The breeding season of square-tailed kites is specific to the location of the birds. Those in temperate Australia will breed between July and February, while those in more tropical areas will breed around April. When nesting, square-tailed kites prefer large, tall trees in uncleared areas. Both the male and female birds will participate in the building of the nest, or will add to disused nests of other species. Nest shape will either be the typical bowl-shaped nest, or a stick platform, and construction of the nest usually takes around 3 weeks. During the breeding season the female will roost on the nest at night, while the male roosts in a nearby tree, and when young are present both the male and female will roost near the nest. Only one attempt to breed is made each season, with a clutch producing 1–2 white eggs that are a round to oval shape. The incubation period for this species is around 40 days and offspring care is biparental. Incubation of the eggs is primarily done by the female, as the male hunts and brings food to the nest, however males have also been seen incubating eggs. The nestling stage lasts about 8 weeks, with an additional two months of dependence post-fledging. On hatching, offspring is semi-altricial with feathers and vocalisations developed by 3 weeks, post hatching.
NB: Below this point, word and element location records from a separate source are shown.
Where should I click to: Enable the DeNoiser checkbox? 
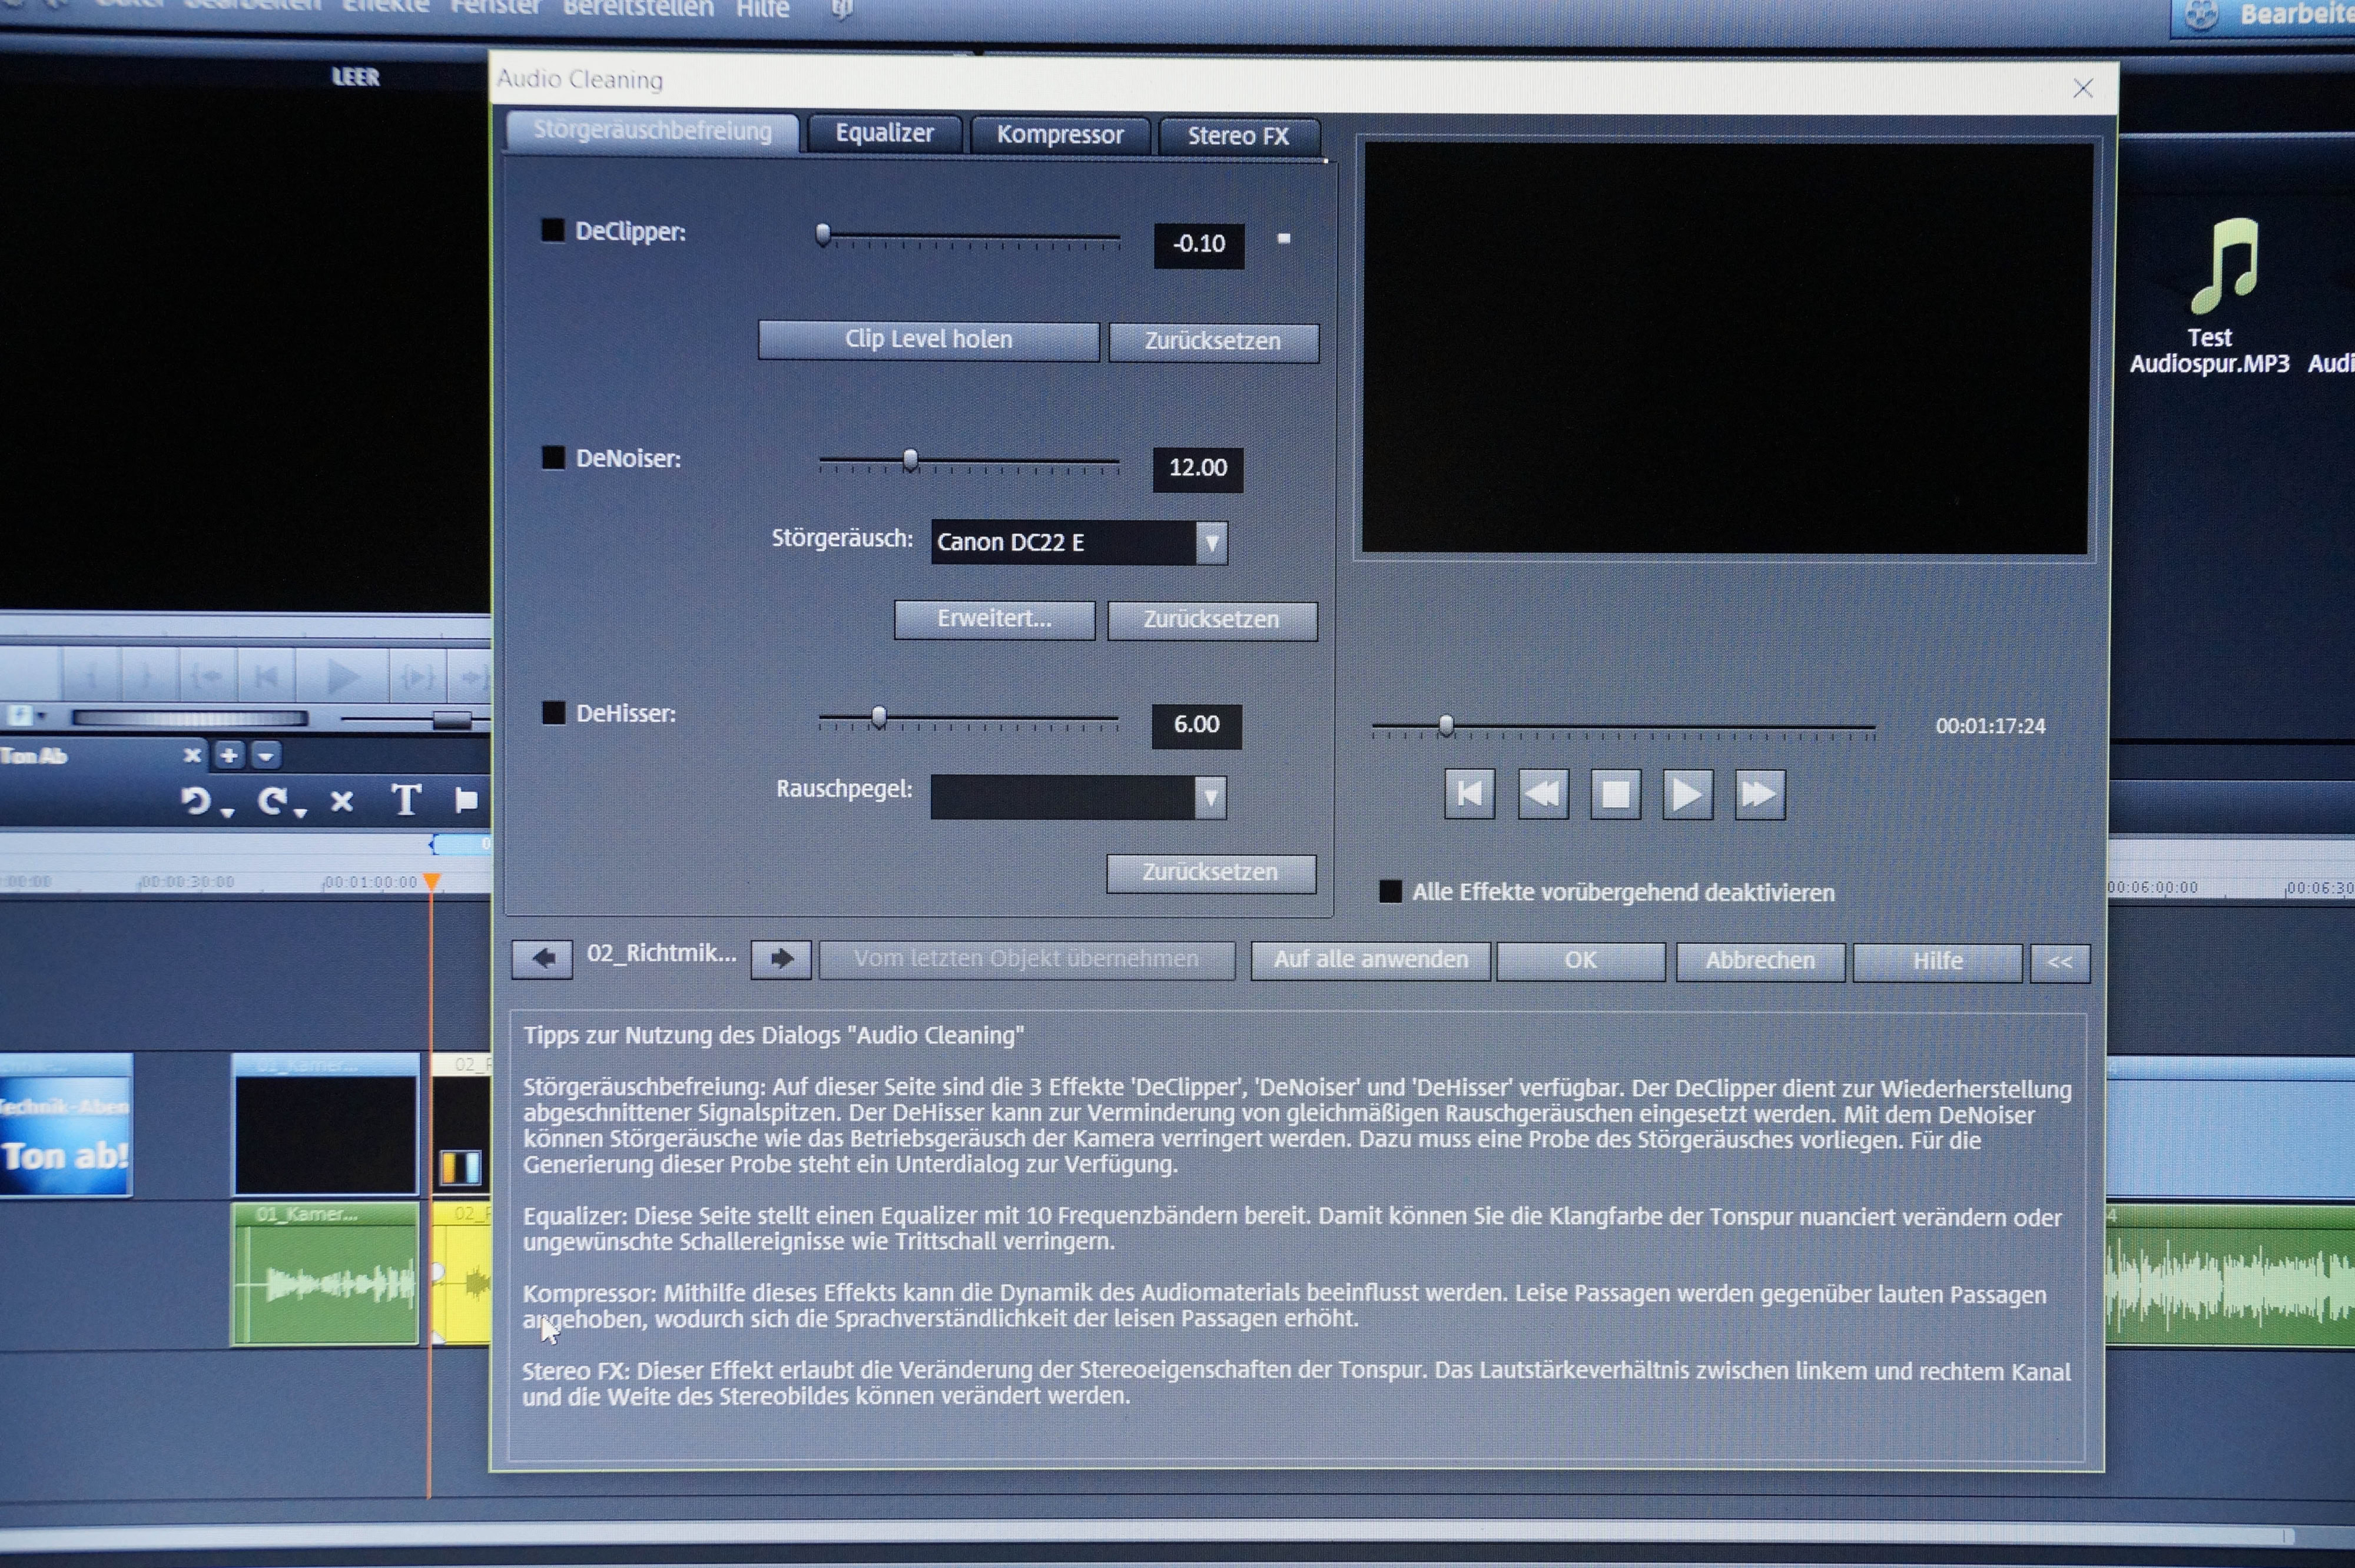point(553,458)
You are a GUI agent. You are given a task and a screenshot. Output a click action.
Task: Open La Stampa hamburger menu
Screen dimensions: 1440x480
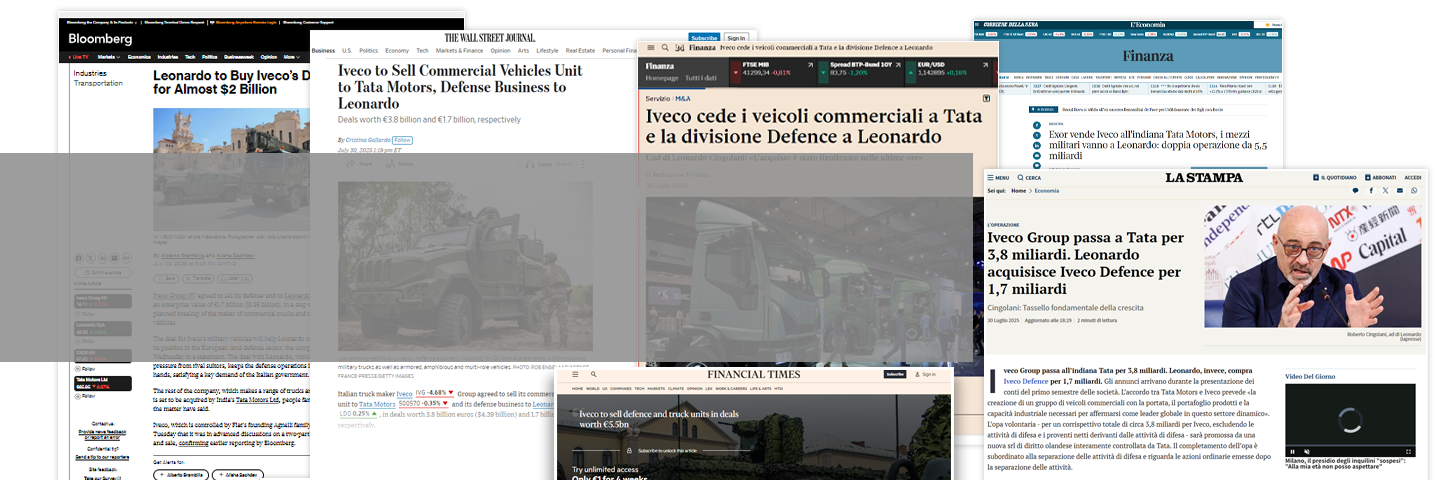tap(999, 177)
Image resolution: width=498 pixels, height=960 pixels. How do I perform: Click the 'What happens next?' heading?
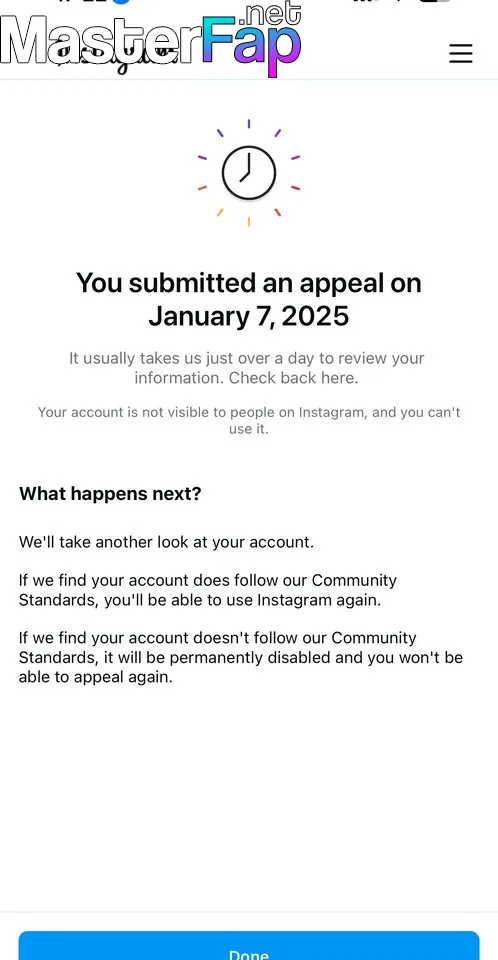point(110,493)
Square-tailed kites exhibit pre-copulatory behaviour such as vocalisations and allopreening. The species will also exhibit territorial behaviour during the nesting and incubation periods of their annual cycle, making vocalisations and flying at other birds to move them away from nesting sites. Threat displays for this species include 'staring' at other birds with the bill open, and the feathers of the head and neck upright. The feathers of the wings and mantle are also raised, which serves to make the bird look larger and more threatening.